Altro cedimento – Nuovo crollo nella Chiesa di san Giuseppe. La parte del soffitto che era crollata nella notte del 3 ottobre ha dovuto registrare un nuovo cedimento che non ha fatto altro che allargare la voragine. Adesso, come si può notare dalla foto, la situazione è peggiorata. Purtroppo, considerando le continue infiltrazioni d’acqua e la scarsa manutenzione della Chiesa negli ultimi decenni, c’è poco da sorprendersi. Uno dei luoghi caratteristici di Taormina, una Chiesa punto di riferimento in piazza IX Aprile, si trova in condizioni molto serie. Nell’ultimo periodo i tecnici della Curia avevano effettuato un sopralluogo e monsignor Carmelo Lupò aveva inviato una comunicazione alla Soprintendenza per invitarli a prendere visione dello stato della Chiesa. L’acqua, come detto, scende da anni nell’edificio gestito per oltre cento anni dai Salesiani. Niente, però, è stato fatto in questo lungo periodo.

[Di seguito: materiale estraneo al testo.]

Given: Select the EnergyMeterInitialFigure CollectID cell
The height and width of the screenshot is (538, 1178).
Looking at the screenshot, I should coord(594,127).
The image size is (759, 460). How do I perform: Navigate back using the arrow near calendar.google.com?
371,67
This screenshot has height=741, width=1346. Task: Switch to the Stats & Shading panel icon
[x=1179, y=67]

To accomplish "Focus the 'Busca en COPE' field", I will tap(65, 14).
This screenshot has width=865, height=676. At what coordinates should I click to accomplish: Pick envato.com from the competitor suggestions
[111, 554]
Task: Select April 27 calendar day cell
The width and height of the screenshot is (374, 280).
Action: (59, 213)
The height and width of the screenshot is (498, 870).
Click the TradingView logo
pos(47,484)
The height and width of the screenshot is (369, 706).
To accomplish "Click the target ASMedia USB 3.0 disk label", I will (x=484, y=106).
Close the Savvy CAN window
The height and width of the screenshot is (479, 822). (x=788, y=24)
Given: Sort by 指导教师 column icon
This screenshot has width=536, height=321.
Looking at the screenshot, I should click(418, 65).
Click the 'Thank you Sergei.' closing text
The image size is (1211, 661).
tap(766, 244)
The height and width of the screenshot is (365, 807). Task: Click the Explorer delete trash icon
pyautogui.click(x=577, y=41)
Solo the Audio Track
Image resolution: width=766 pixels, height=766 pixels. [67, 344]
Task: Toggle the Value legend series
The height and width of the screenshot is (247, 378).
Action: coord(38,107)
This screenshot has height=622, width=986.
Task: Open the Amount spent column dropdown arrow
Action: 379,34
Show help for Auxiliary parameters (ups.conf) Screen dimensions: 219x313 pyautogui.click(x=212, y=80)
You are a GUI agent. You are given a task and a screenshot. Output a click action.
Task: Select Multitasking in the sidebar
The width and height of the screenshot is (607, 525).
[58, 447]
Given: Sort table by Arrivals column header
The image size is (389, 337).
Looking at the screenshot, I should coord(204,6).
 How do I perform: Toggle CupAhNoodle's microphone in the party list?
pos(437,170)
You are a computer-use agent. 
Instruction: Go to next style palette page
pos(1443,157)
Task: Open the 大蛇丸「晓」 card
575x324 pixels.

Dal primo crollo a oggi. Niente è cambiato – Tetto e soffitto sono in condizioni pessime e una loro manutenzione, che non è più ordinaria ma straordinaria, costerebbe all’incirca un milione di euro. Già, i 500 mila euro sono raddoppiati. Prevedibile, perché quel progetto di manutenzione straordinaria del 5 giugno del 2006 da parte della Curia, che lo aveva esposto a chi in quel periodo usufruiva della Chiesa, si aggirava sui 500 mila euro, ma da quella data sono trascorsi oltre nove anni e i problemi sono diventati più gravi e di conseguenza sono lievitate le somme da spendere per sistemare e rendere sicura la Chiesa di san Giuseppe. Nonostante sia la Chiesa di san Giuseppe, ovvero il patrono dei lavoratori, non si parla di avviare un progetto in grado di dare nuovo lustro all’edificio sacro. I tempi sono lunghi, speriamo non biblici. Come detto in queste settimane la Chiesa potrebbe rimanere chiusa per almeno tre anni.

I problemi in piazza IX Aprile – Un vero e proprio peccato nell’anno del Giubileo straordinario indetto da Papa Francesco. Un evento mondiale che vedrà il Dumo di Taormina Cattedrale Giubilare, quindi un punto di riferimento non solo per i taorminesi ma anche per i cittadini della riviera jonica e per i turisti e viaggiatori che ogni anno popolano la città. Se le altre chiese del territorio taorminese, infatti, in qualche modo parteciperanno a questo Giubileo del pellegrinaggio voluto con forza dal Pontefice, la Chiesa di san Giuseppe rimarrà chiusa e contribuirà a rendere piazza IX Aprile un luogo sempre meno curato tra impalcature, stendardi e venditori ambulanti.